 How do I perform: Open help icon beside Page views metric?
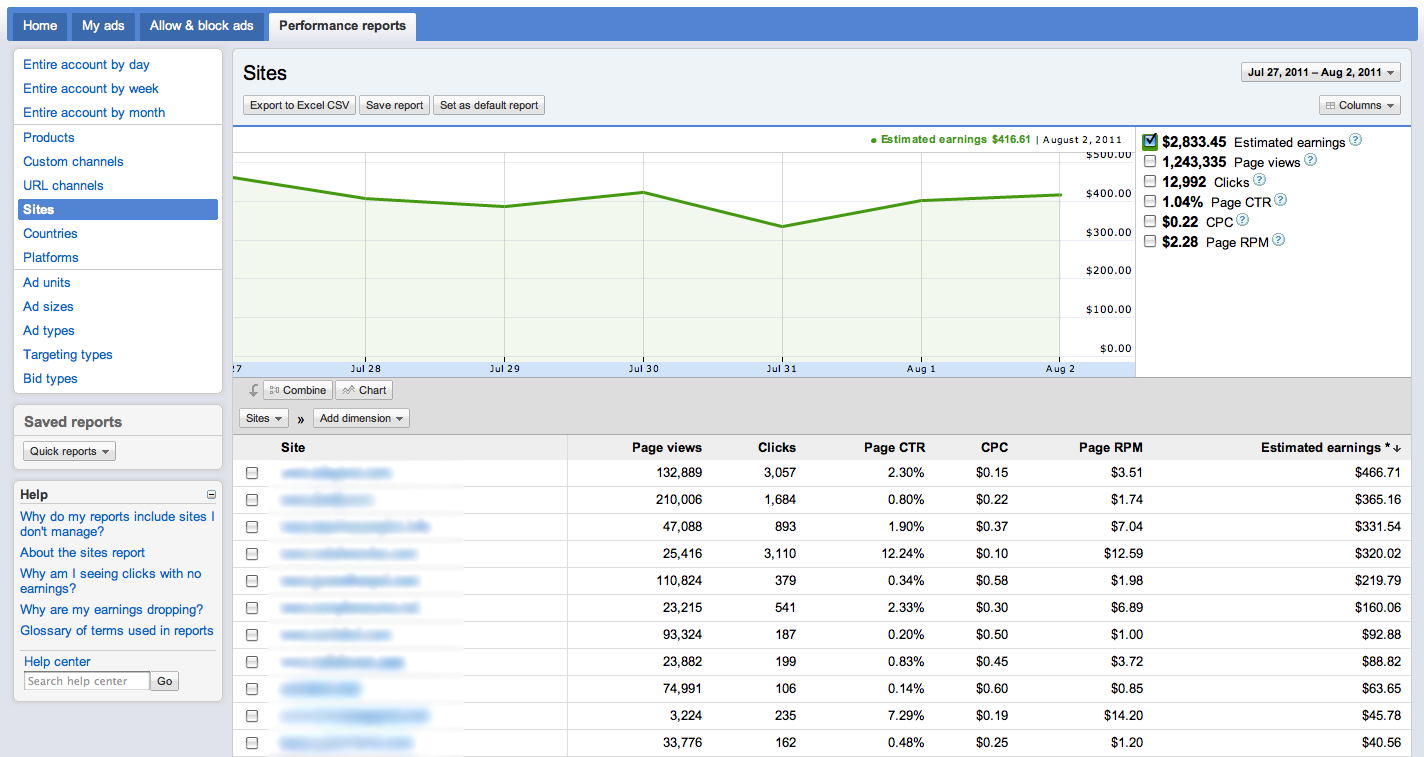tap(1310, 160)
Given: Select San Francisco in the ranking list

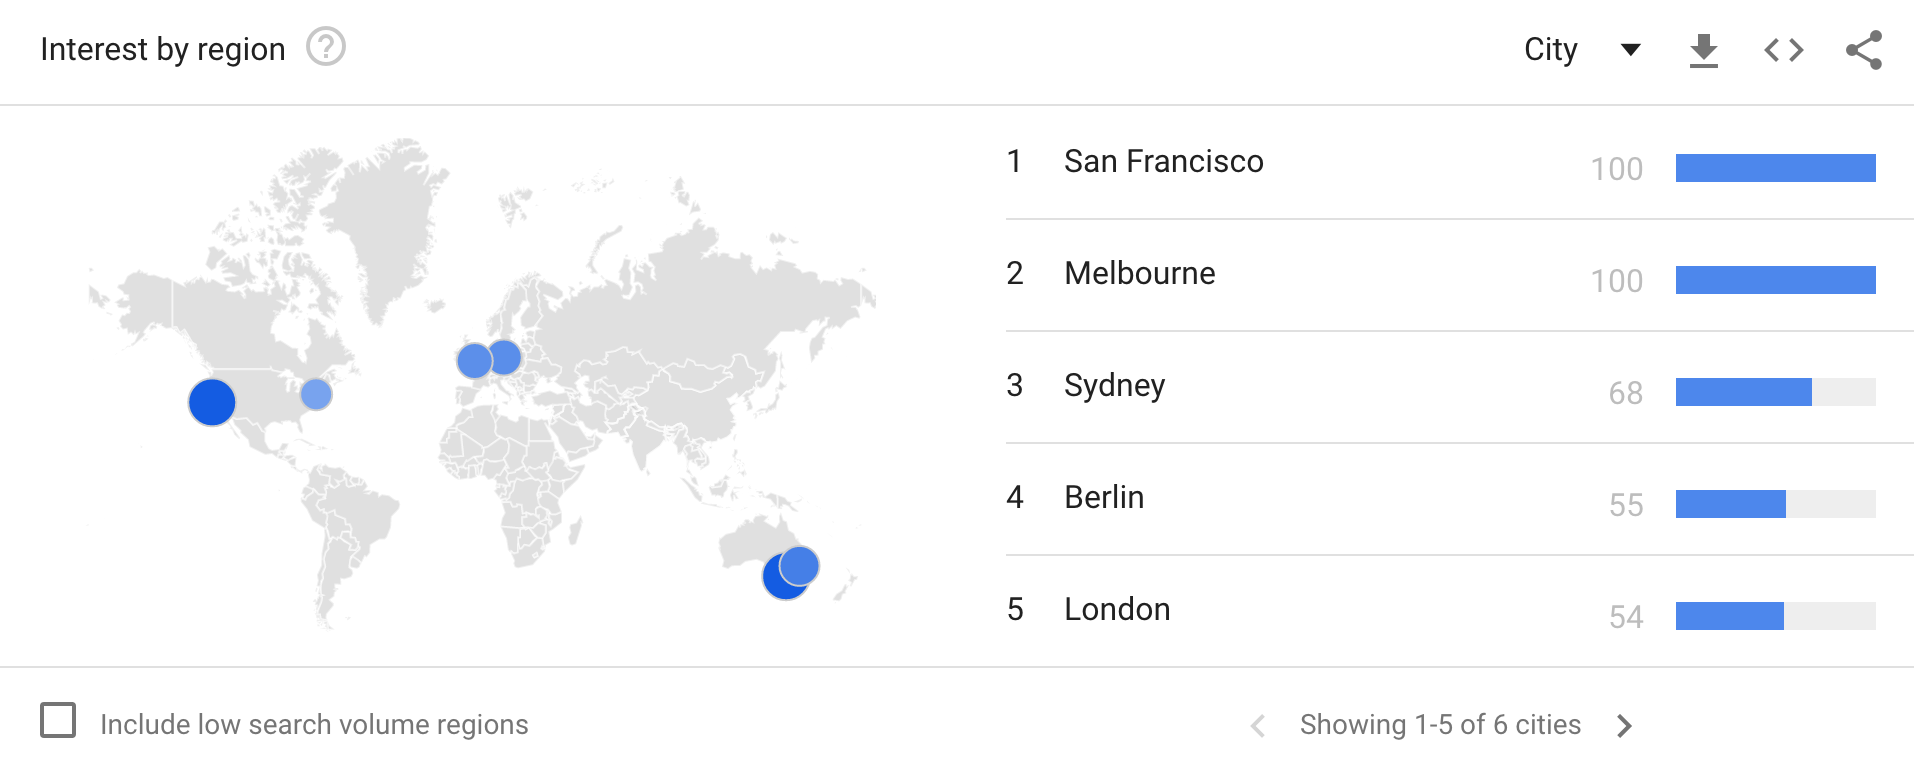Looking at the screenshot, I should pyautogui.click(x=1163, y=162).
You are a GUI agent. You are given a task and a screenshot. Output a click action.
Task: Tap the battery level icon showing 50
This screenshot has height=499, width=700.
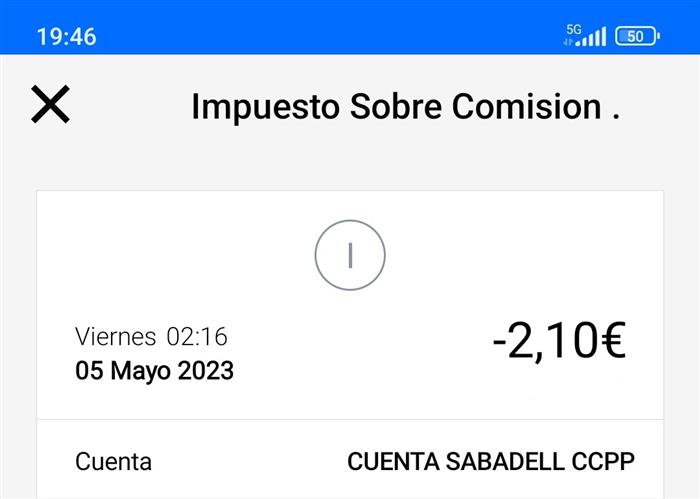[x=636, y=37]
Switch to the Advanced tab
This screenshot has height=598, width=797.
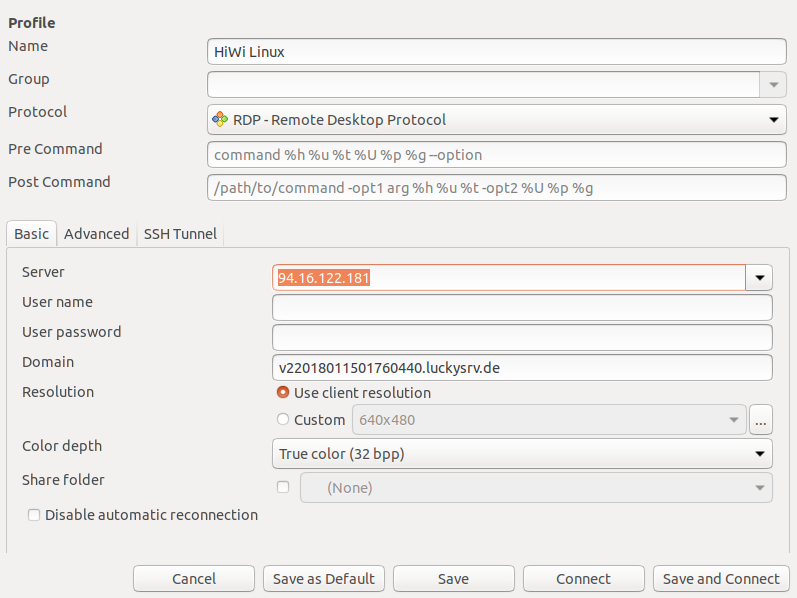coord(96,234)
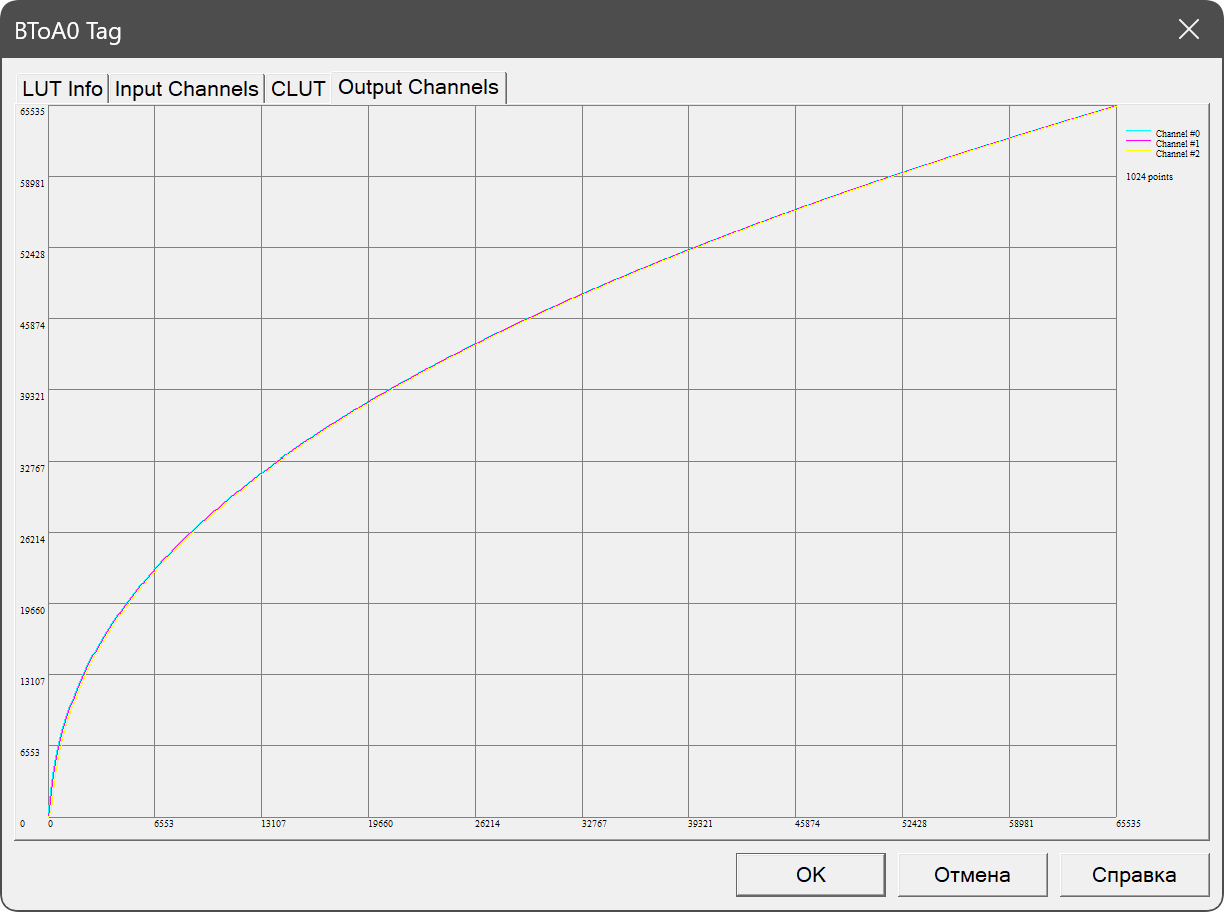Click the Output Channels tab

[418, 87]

→ Task statement: Which lines in the entries above contain the string "icon", with case counting? Show each of those lines in full.

→ Result of this task:
 How do I perform: Open help icon beside Page views metric?
Task: Tap the battery level icon showing 50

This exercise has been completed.